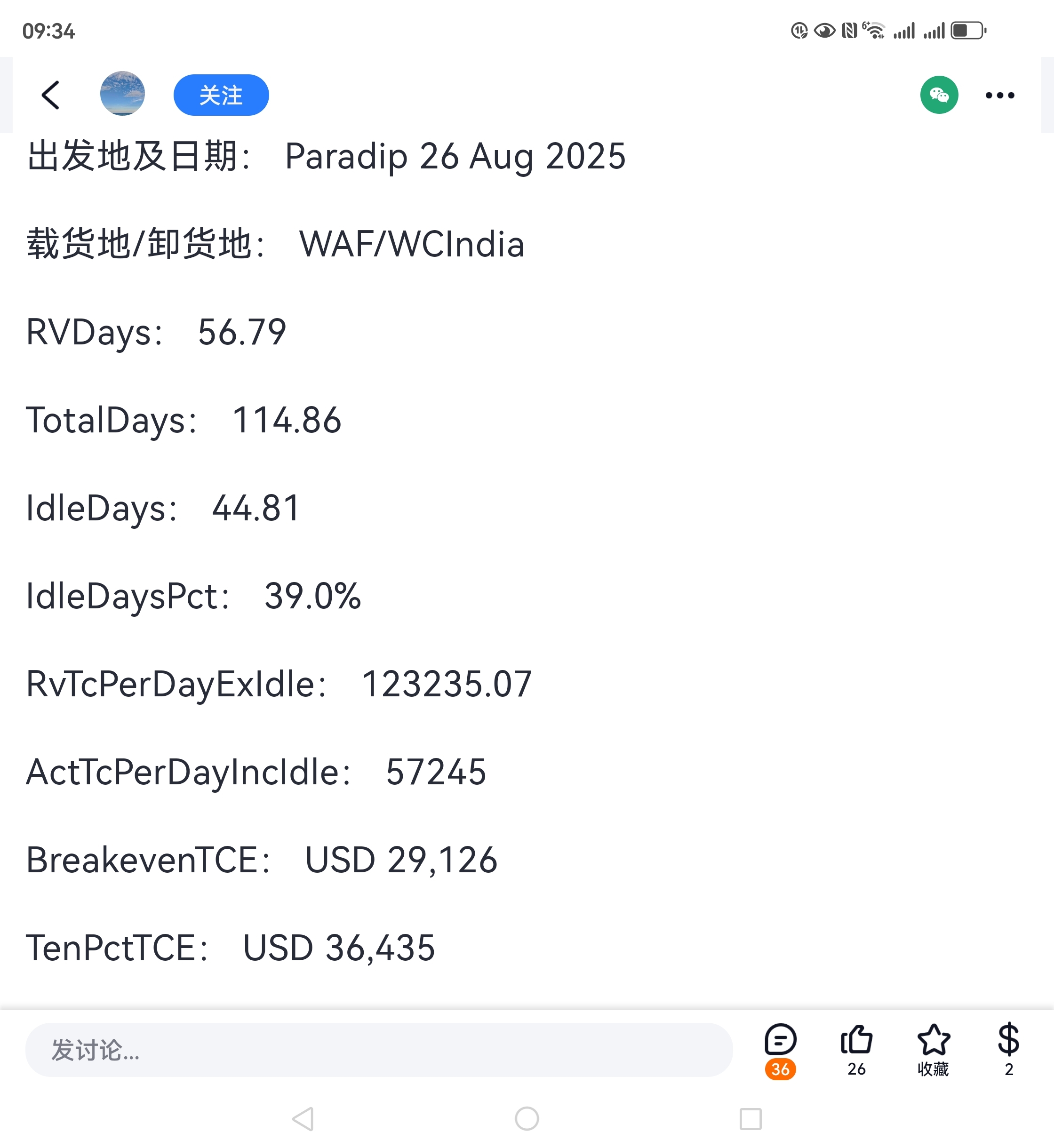This screenshot has width=1054, height=1148.
Task: Tap the dollar sign reward icon
Action: [1008, 1039]

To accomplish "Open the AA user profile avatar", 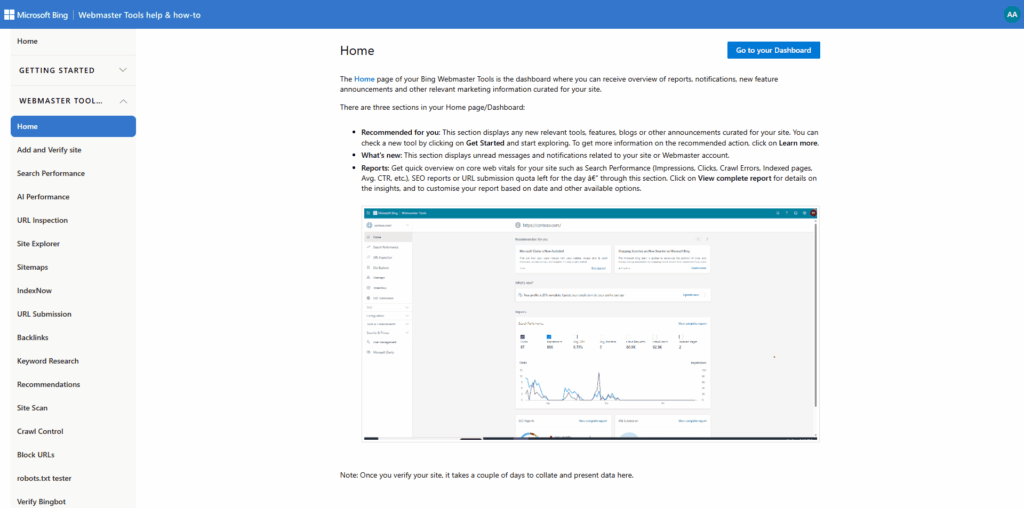I will (1010, 14).
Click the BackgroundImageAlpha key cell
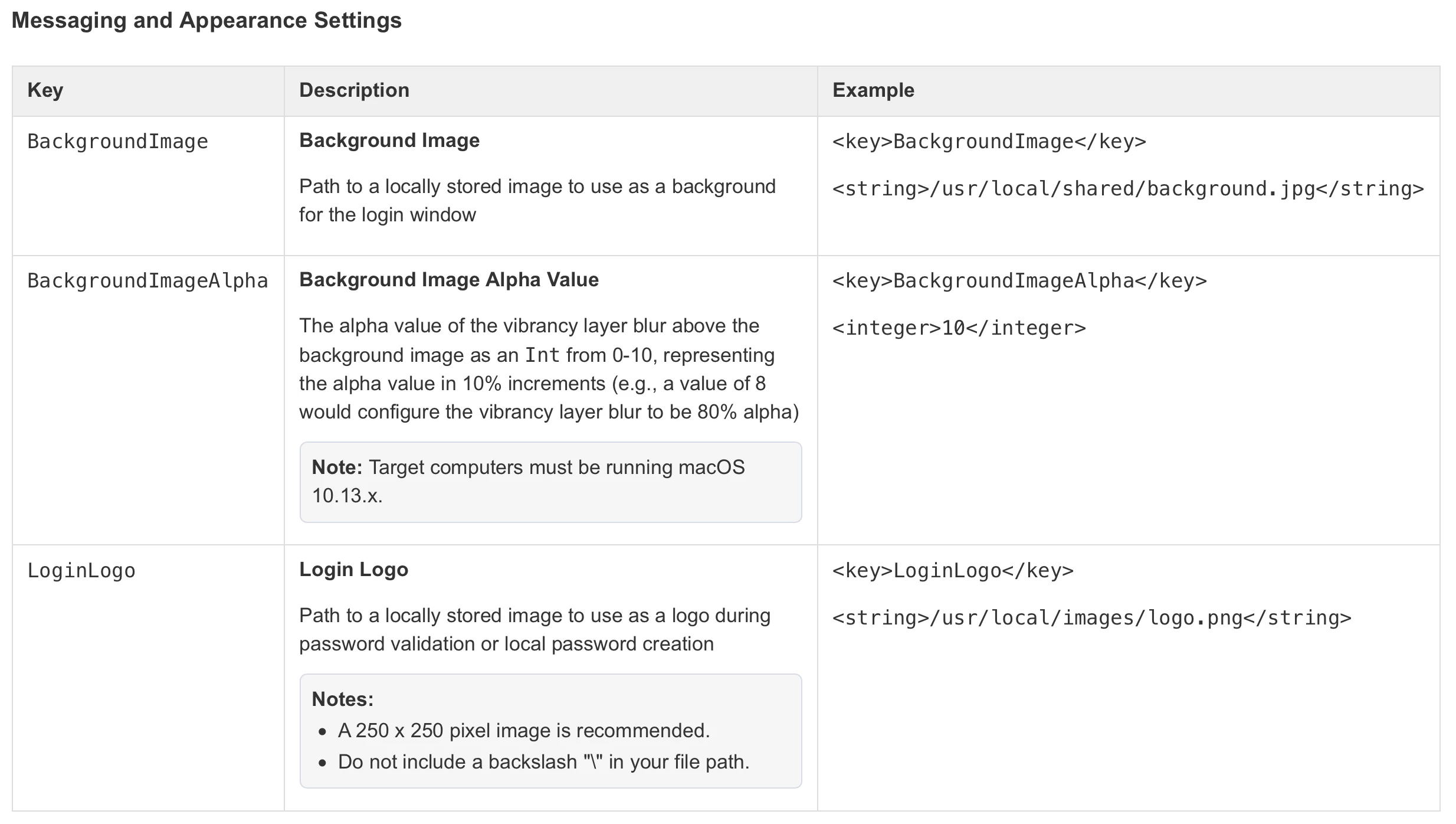 (x=147, y=281)
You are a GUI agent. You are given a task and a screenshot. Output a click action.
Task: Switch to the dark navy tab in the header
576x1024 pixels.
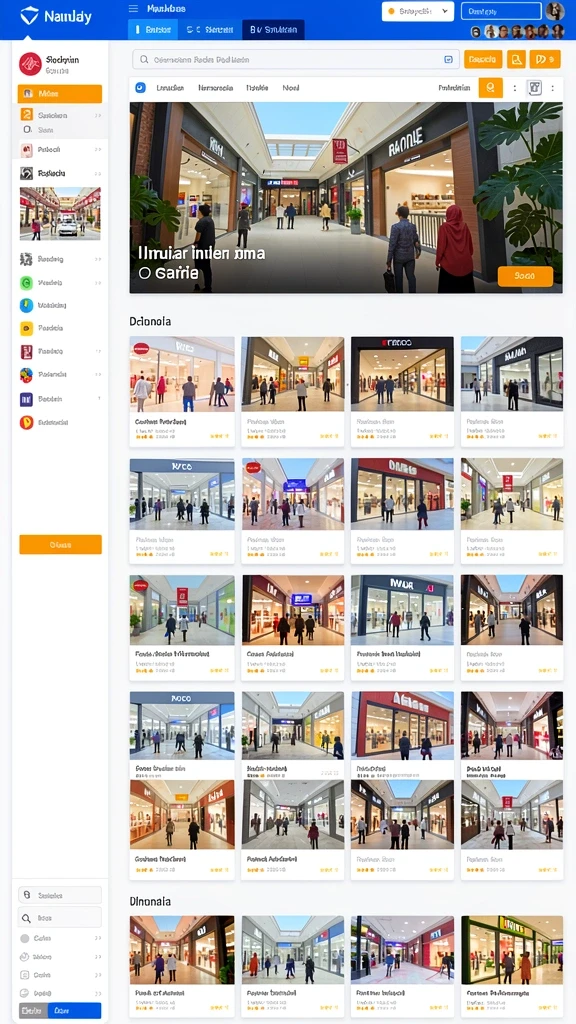click(273, 29)
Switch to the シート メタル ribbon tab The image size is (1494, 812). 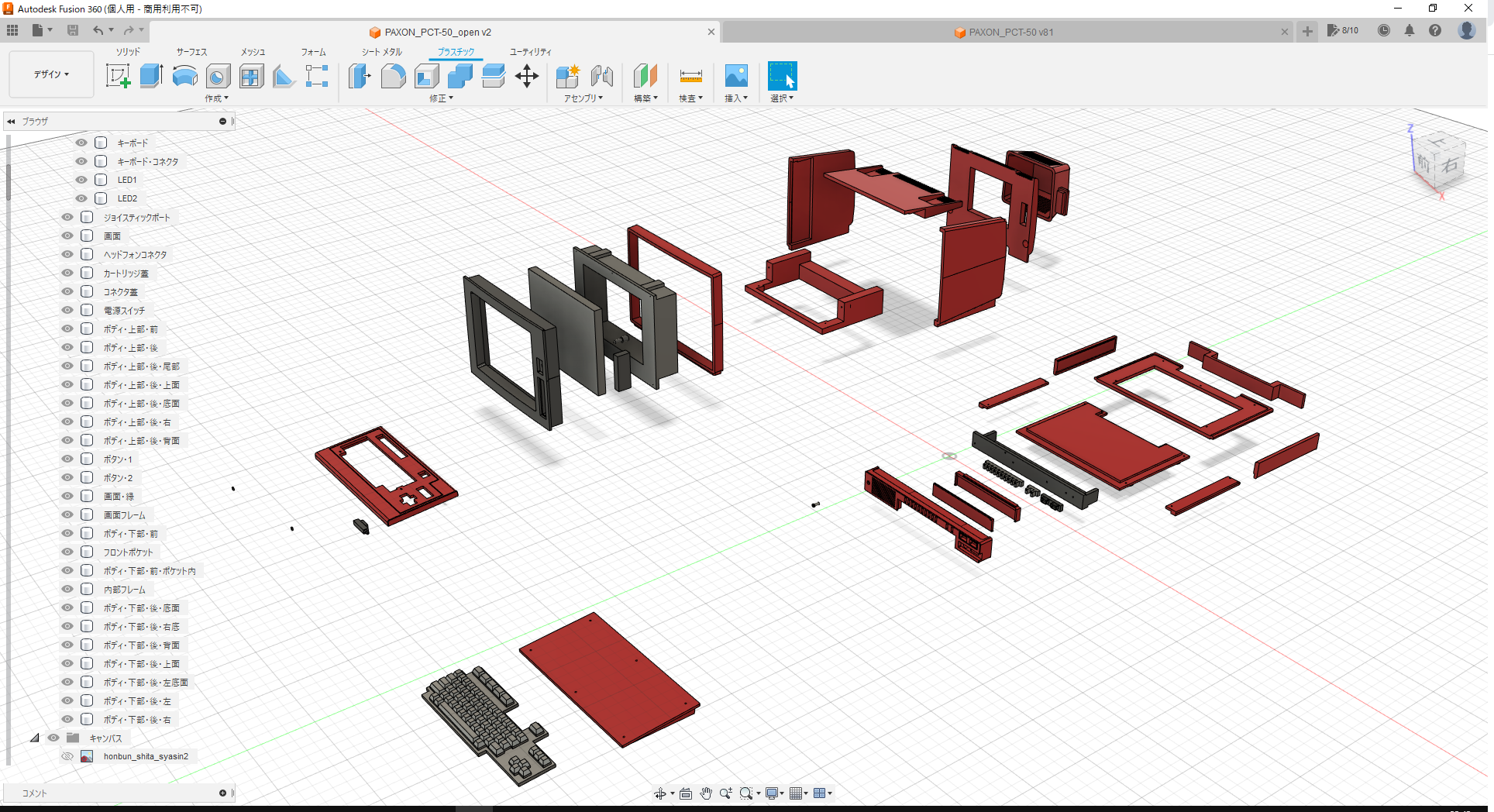coord(380,52)
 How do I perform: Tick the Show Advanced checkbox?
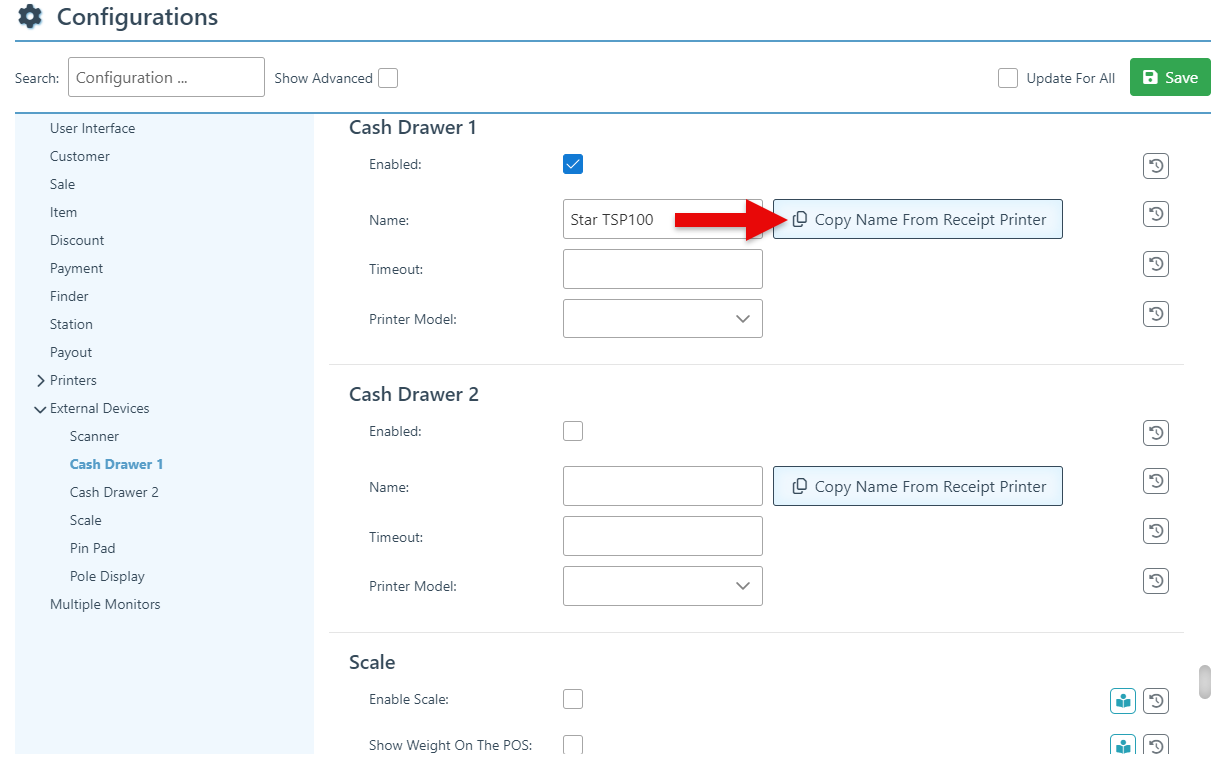click(387, 78)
++++++++
» **TASK DIRECTIONS**:
Rewrite the listing as a JSON list of strings, one string per line and no blank lines, beginning at the line that contains "How do I perform: Tick" and continuing through the end of the listing. Omit the pictures.

» **TASK SOLUTION**:
[
  " How do I perform: Tick the Show Advanced checkbox?",
  "click(387, 78)"
]